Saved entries
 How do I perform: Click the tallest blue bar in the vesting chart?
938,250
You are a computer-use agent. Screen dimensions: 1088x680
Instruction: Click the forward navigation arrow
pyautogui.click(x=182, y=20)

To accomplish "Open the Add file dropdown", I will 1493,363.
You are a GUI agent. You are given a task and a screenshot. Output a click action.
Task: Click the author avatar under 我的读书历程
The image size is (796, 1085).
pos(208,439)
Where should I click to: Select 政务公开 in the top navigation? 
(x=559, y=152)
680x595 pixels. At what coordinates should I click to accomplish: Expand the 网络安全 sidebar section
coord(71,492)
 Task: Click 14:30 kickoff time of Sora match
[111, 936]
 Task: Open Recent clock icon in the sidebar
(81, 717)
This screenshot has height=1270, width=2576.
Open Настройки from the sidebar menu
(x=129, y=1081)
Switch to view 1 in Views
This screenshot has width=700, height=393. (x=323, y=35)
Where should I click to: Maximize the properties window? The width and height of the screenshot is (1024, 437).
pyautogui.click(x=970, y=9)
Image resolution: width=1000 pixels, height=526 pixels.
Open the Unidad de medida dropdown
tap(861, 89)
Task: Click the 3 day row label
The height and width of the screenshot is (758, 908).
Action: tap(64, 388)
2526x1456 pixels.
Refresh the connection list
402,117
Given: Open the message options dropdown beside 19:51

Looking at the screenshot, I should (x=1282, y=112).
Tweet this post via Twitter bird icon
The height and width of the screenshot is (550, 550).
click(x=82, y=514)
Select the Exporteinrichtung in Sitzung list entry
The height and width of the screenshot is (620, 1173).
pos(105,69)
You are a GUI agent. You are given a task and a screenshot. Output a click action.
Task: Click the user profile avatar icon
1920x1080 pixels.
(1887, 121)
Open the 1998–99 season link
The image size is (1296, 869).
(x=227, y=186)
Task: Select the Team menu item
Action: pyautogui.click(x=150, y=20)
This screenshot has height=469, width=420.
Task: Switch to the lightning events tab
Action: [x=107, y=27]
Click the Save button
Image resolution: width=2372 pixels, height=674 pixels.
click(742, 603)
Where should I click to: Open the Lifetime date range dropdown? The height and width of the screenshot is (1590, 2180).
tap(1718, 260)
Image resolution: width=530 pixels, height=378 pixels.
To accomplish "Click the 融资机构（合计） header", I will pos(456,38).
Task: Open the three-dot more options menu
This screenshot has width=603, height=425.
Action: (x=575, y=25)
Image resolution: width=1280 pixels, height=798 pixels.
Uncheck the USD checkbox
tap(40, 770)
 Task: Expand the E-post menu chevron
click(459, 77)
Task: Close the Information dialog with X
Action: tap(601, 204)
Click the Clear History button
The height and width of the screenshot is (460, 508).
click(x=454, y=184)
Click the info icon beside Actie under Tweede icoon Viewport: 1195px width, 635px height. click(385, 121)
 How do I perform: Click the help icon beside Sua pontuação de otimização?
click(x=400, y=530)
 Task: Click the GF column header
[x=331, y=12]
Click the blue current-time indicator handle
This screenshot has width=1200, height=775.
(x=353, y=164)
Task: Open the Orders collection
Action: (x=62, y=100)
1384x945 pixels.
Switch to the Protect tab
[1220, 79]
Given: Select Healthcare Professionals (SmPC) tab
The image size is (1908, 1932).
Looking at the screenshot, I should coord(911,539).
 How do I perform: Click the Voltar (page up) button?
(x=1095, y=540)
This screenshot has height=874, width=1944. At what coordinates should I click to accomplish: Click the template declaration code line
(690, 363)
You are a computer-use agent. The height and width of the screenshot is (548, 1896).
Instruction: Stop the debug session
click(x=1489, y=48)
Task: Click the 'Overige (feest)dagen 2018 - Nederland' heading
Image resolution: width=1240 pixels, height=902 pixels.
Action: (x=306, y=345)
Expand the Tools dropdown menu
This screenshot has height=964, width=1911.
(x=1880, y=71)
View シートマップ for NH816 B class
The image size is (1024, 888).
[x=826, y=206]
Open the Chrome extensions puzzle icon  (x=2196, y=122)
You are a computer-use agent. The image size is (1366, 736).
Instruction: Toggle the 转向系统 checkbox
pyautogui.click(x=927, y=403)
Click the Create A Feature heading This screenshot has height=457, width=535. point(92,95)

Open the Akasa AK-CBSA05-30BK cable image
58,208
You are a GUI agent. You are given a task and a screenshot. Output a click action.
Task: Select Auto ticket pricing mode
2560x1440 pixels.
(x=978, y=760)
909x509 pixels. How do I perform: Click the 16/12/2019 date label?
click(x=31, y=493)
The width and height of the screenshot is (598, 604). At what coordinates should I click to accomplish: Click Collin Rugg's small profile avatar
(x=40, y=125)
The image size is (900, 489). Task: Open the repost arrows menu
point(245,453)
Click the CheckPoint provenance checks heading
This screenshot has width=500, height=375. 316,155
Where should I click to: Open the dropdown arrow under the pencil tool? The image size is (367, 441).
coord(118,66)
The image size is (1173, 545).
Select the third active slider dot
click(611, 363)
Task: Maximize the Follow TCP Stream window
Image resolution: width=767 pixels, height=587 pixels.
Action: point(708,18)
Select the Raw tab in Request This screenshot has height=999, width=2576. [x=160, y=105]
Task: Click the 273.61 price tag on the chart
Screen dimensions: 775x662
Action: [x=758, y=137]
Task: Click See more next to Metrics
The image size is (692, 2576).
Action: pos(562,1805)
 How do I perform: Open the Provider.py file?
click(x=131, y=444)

§ DIRECTIVE
Render the part of the saved entries that opens with the line containing "Task: Click 14:30 kickoff time of Sora match" and closes with the line containing "I will pos(456,38)." as a Markdown table with the columns Row and Line. Give each line a row number and leave out blank lines.

§ RESULT BELOW
| Row | Line |
|---|---|
| 1 |  Task: Click 14:30 kickoff time of Sora match |
| 2 | [111, 936] |
| 3 |  Task: Open Recent clock icon in the sidebar |
| 4 | (81, 717) |
| 5 | This screenshot has height=1270, width=2576. |
| 6 | Open Настройки from the sidebar menu |
| 7 | (x=129, y=1081) |
| 8 | Switch to view 1 in Views |
| 9 | This screenshot has width=700, height=393. (x=323, y=35) |
| 10 | Where should I click to: Maximize the properties window? The width and height of the screenshot is (1024, 437). |
| 11 | pyautogui.click(x=970, y=9) |
| 12 | Image resolution: width=1000 pixels, height=526 pixels. |
| 13 | Open the Unidad de medida dropdown |
| 14 | tap(861, 89) |
| 15 | Task: Click the 3 day row label |
| 16 | The height and width of the screenshot is (758, 908). |
| 17 | Action: tap(64, 388) |
| 18 | 2526x1456 pixels. |
| 19 | Refresh the connection list |
| 20 | 402,117 |
| 21 | Given: Open the message options dropdown beside 19:51 |
| 22 | Looking at the screenshot, I should (x=1282, y=112). |
| 23 | Tweet this post via Twitter bird icon |
| 24 | The height and width of the screenshot is (550, 550). |
| 25 | click(x=82, y=514) |
| 26 | Select the Exporteinrichtung in Sitzung list entry |
| 27 | The height and width of the screenshot is (620, 1173). |
| 28 | pos(105,69) |
| 29 | You are a GUI agent. You are given a task and a screenshot. Output a click action. |
| 30 | Task: Click the user profile avatar icon |
| 31 | 1920x1080 pixels. |
| 32 | (1887, 121) |
| 33 | Open the 1998–99 season link |
| 34 | The image size is (1296, 869). |
| 35 | (x=227, y=186) |
| 36 | Task: Select the Team menu item |
| 37 | Action: pyautogui.click(x=150, y=20) |
| 38 | This screenshot has height=469, width=420. |
| 39 | Task: Switch to the lightning events tab |
| 40 | Action: [x=107, y=27] |
| 41 | Click the Save button |
| 42 | Image resolution: width=2372 pixels, height=674 pixels. |
| 43 | click(742, 603) |
| 44 | Where should I click to: Open the Lifetime date range dropdown? The height and width of the screenshot is (1590, 2180). |
| 45 | tap(1718, 260) |
| 46 | Image resolution: width=530 pixels, height=378 pixels. |
| 47 | To accomplish "Click the 融资机构（合计） header", I will pos(456,38). |